*About this task*. Copy all entries exactly.

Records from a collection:
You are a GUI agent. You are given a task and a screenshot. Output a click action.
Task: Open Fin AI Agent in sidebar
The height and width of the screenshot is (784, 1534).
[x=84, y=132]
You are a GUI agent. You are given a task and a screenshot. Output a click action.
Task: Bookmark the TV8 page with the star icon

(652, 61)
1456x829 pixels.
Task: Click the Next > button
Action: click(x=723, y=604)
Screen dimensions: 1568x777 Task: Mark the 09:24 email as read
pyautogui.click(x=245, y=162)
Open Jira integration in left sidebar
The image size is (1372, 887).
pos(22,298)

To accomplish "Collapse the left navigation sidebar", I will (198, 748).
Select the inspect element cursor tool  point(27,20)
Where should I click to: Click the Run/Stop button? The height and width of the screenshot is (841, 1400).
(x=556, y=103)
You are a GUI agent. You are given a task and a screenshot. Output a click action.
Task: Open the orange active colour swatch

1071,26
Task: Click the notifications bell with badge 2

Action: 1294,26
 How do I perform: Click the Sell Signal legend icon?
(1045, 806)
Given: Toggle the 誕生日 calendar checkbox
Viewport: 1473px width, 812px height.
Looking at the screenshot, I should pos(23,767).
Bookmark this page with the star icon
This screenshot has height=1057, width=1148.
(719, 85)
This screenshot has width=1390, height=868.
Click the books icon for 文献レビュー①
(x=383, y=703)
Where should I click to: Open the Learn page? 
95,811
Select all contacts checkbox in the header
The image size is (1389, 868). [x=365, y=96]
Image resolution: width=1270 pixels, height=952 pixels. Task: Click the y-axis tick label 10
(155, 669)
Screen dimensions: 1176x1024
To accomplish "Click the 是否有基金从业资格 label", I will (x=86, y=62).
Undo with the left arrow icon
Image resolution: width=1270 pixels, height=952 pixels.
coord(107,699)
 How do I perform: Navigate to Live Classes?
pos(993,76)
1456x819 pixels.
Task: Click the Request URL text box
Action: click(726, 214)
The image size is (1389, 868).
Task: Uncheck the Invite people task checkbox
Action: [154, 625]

*Result of this exercise*.
You are a GUI agent. You are given a task and a screenshot. Output a click action.
Task: Open Fin AI Agent in sidebar
The height and width of the screenshot is (784, 1534).
[x=84, y=132]
You are a GUI agent. You are given a task and a screenshot. Output a click action.
Task: Bookmark the TV8 page with the star icon

(652, 61)
1456x829 pixels.
Task: Click the Next > button
Action: click(x=723, y=604)
Screen dimensions: 1568x777 Task: Mark the 09:24 email as read
pyautogui.click(x=245, y=162)
Open Jira integration in left sidebar
The image size is (1372, 887).
pos(22,298)

To accomplish "Collapse the left navigation sidebar", I will (198, 748).
Select the inspect element cursor tool  point(27,20)
Where should I click to: Click the Run/Stop button? The height and width of the screenshot is (841, 1400).
(x=556, y=103)
You are a GUI agent. You are given a task and a screenshot. Output a click action.
Task: Open the orange active colour swatch

1071,26
Task: Click the notifications bell with badge 2

Action: 1294,26
 How do I perform: Click the Sell Signal legend icon?
(1045, 806)
Given: Toggle the 誕生日 calendar checkbox
Viewport: 1473px width, 812px height.
Looking at the screenshot, I should pos(23,767).
Bookmark this page with the star icon
This screenshot has height=1057, width=1148.
(719, 85)
This screenshot has width=1390, height=868.
Click the books icon for 文献レビュー①
(x=383, y=703)
Where should I click to: Open the Learn page? 
95,811
Select all contacts checkbox in the header
The image size is (1389, 868). [x=365, y=96]
Image resolution: width=1270 pixels, height=952 pixels. Task: Click the y-axis tick label 10
(155, 669)
Screen dimensions: 1176x1024
To accomplish "Click the 是否有基金从业资格 label", I will (x=86, y=62).
Undo with the left arrow icon
Image resolution: width=1270 pixels, height=952 pixels.
coord(107,699)
 How do I perform: Navigate to Live Classes?
pos(993,76)
1456x819 pixels.
Task: Click the Request URL text box
Action: click(726, 214)
The image size is (1389, 868).
Task: Uncheck the Invite people task checkbox
Action: [154, 625]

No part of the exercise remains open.